Correlation between interleukin-6 and ammonia in patients with overt hepatic encephalopathy due to cirrhosis.

OBJECTIVE: Previous studies have shown that elevated serum levels of interleukin-6 (IL-6) correlate with the severity of overt hepatic encephalopathy (OHE) in cirrhotic patients. However, the correlation between serum IL-6 levels and plasma ammonia levels in these patients remains unclear. Therefore, the present study investigated this correlation between both variables in cirrhotic patients with OHE. METHODS: Fifty-five cirrhotic patients with various grades of OHE, 29 cirrhotic patients without OHE, and 30 healthy controls were recruited. Concentrations of plasma ammonia and serum IL-6 were simultaneously measured. RESULTS: In cirrhotic patients with OHE, the severity of OHE, represented by the West Haven criteria, correlated with serum IL-6 levels (r=0.43, P<0.05) and plasma ammonia levels (r=0.59, P<0.05).

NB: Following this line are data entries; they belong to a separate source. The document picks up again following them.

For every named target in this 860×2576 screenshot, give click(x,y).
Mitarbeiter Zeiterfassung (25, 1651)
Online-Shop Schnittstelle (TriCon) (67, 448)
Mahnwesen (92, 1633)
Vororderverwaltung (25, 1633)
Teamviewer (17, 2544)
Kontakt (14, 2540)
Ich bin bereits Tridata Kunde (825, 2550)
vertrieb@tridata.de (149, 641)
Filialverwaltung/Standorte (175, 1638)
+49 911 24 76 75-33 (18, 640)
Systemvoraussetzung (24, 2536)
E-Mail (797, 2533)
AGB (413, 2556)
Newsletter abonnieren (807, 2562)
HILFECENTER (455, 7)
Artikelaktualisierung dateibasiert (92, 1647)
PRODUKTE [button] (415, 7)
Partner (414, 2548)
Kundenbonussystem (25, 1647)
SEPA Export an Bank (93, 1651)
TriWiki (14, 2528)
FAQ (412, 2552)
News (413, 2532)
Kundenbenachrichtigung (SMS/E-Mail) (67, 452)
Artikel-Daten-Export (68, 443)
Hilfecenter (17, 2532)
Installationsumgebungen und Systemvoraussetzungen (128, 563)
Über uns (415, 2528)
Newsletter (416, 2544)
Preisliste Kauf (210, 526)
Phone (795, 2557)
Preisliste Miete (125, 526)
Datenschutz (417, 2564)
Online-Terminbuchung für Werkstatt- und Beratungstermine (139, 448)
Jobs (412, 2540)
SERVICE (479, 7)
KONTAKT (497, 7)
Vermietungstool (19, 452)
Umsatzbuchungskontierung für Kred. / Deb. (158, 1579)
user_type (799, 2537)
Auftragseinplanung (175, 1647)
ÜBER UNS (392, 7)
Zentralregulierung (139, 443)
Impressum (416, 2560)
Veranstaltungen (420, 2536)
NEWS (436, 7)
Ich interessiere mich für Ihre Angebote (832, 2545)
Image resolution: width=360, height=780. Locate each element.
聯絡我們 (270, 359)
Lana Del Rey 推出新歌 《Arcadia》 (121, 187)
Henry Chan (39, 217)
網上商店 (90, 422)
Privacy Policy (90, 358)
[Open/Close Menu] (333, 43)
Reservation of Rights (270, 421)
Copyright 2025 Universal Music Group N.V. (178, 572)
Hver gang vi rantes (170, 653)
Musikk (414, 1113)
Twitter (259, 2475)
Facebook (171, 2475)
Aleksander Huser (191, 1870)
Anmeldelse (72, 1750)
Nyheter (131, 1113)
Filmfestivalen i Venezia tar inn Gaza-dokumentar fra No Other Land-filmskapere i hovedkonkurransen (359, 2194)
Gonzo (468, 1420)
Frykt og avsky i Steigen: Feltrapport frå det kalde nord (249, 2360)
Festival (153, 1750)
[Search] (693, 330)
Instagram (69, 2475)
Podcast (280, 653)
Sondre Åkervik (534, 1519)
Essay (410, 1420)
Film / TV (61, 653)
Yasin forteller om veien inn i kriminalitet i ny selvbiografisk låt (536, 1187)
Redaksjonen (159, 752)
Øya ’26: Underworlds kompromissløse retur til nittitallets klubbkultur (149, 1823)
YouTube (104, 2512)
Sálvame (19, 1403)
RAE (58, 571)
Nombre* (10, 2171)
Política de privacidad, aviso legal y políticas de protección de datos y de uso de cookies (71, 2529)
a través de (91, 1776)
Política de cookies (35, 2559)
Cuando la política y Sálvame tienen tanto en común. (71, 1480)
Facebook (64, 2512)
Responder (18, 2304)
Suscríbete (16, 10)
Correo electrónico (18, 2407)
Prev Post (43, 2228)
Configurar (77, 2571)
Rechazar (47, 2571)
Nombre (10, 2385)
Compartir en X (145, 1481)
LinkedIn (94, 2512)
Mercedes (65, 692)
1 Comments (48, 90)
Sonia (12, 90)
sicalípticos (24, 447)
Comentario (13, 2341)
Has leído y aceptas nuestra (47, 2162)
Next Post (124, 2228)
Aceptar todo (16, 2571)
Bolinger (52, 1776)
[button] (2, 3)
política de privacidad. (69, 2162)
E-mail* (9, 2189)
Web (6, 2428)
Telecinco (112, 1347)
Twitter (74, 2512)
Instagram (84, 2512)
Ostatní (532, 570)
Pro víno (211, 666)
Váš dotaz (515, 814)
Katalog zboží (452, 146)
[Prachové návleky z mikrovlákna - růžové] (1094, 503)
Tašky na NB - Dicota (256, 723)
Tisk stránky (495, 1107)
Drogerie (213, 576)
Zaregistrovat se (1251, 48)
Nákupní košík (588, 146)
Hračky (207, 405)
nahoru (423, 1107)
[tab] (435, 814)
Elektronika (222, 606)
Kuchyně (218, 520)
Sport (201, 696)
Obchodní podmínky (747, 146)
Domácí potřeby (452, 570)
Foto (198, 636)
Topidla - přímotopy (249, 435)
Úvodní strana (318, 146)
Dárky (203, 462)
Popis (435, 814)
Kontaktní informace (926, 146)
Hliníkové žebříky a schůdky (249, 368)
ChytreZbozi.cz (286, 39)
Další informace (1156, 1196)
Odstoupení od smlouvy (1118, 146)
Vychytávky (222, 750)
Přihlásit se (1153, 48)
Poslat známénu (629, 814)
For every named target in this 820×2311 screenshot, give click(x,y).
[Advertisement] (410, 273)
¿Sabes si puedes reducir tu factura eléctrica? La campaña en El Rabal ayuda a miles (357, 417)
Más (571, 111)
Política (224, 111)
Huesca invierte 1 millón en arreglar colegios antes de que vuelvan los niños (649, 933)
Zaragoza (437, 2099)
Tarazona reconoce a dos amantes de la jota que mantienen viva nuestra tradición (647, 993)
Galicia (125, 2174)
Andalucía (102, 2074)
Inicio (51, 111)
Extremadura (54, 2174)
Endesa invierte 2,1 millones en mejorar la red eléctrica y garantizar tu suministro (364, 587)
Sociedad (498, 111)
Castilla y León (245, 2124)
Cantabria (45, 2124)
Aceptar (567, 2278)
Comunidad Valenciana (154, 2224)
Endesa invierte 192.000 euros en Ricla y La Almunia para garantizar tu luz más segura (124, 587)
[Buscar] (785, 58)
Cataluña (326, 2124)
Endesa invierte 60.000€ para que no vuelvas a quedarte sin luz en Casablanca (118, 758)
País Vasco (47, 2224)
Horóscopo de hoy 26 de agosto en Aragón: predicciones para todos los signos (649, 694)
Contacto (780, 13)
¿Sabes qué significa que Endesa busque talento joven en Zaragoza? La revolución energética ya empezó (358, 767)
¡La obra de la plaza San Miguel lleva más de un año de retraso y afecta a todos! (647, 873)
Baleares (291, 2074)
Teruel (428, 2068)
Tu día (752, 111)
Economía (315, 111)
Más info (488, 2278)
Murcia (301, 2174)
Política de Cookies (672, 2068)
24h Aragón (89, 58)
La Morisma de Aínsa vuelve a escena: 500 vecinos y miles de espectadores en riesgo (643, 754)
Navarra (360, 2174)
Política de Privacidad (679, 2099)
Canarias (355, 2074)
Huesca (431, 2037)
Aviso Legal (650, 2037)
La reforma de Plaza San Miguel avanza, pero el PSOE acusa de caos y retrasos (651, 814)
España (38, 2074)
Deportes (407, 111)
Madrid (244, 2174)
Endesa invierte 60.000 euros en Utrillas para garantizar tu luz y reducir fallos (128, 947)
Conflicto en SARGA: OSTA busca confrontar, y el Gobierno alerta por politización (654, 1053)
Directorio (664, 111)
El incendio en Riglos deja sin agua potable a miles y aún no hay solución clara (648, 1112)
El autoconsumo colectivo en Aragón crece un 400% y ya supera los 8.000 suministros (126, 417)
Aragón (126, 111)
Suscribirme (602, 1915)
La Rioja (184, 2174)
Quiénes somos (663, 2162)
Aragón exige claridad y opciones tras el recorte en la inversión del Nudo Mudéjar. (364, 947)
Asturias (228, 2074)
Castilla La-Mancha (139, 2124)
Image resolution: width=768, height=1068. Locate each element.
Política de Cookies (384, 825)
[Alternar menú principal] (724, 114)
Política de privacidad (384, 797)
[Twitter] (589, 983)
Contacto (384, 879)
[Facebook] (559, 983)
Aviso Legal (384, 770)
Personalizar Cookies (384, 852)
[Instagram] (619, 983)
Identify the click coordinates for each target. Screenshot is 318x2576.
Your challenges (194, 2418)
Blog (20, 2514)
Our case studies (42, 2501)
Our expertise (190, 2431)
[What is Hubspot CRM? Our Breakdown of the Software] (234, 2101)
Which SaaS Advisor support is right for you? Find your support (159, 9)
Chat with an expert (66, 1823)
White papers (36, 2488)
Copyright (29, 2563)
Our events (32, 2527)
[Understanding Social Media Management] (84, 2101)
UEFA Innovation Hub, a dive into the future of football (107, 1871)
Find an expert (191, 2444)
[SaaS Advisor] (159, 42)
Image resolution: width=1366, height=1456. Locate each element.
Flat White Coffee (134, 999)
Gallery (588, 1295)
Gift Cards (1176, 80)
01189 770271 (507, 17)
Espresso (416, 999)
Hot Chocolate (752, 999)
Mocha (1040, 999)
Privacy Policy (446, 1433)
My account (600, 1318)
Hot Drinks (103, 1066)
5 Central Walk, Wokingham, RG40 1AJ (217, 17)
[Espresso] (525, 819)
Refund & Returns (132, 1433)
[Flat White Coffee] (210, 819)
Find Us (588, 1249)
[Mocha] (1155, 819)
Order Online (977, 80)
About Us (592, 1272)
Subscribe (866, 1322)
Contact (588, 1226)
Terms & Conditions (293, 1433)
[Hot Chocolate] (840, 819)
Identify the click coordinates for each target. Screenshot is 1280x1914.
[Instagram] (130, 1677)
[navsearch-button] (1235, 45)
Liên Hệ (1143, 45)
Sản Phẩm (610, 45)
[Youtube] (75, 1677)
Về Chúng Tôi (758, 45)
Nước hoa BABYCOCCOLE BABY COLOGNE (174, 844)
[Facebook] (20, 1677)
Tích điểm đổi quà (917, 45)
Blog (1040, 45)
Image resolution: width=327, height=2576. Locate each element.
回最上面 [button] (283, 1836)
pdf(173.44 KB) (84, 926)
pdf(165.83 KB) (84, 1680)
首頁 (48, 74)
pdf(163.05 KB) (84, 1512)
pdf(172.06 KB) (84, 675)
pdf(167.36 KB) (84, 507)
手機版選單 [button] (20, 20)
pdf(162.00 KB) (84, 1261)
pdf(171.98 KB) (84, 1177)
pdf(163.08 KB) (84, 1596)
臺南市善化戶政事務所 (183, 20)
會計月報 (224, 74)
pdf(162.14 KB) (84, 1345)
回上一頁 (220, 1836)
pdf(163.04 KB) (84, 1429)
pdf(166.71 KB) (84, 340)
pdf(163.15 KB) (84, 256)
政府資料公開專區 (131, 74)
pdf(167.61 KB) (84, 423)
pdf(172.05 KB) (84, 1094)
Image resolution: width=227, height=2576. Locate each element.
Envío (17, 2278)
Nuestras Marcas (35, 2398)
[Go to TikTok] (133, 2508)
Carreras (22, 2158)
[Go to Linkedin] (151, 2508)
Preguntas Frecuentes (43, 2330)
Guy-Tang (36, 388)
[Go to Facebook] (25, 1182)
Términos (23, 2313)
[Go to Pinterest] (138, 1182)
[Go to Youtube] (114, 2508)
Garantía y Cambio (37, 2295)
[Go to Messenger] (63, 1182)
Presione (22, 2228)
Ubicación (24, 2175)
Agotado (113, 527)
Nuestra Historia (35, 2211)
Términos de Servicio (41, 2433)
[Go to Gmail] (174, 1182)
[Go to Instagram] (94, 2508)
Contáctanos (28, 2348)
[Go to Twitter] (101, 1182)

IL-6 and ammonia were found to be significant independent predictors of OHE severity (P<0.05 for both variables). Furthermore, the severity of liver cirrhosis, determined by Child-Pugh scores, correlated with serum IL-6 levels (r=0.45, P<0.05) and plasma ammonia levels (r=0.68, P<0.05) in these patients. Moreover, there was a significant positive correlation between serum IL-6 levels and plasma ammonia levels (r=0.58, P<0.05) in cirrhotic patients with OHE, but not in patients without OHE (r=0.42, P>0.05) or healthy controls (r=0.27, P>0.05). The correlation between IL-6 and ammonia was independent of infectious precipitating factors. CONCLUSIONS: The results of the present study suggest that IL-6 might be involved in the mechanism by which ammonia contributes to the pathogenesis of OHE. There is also evidence of a potential synergistic interaction between proinflammatory cytokines and ammonia in the pathogenesis of OHE.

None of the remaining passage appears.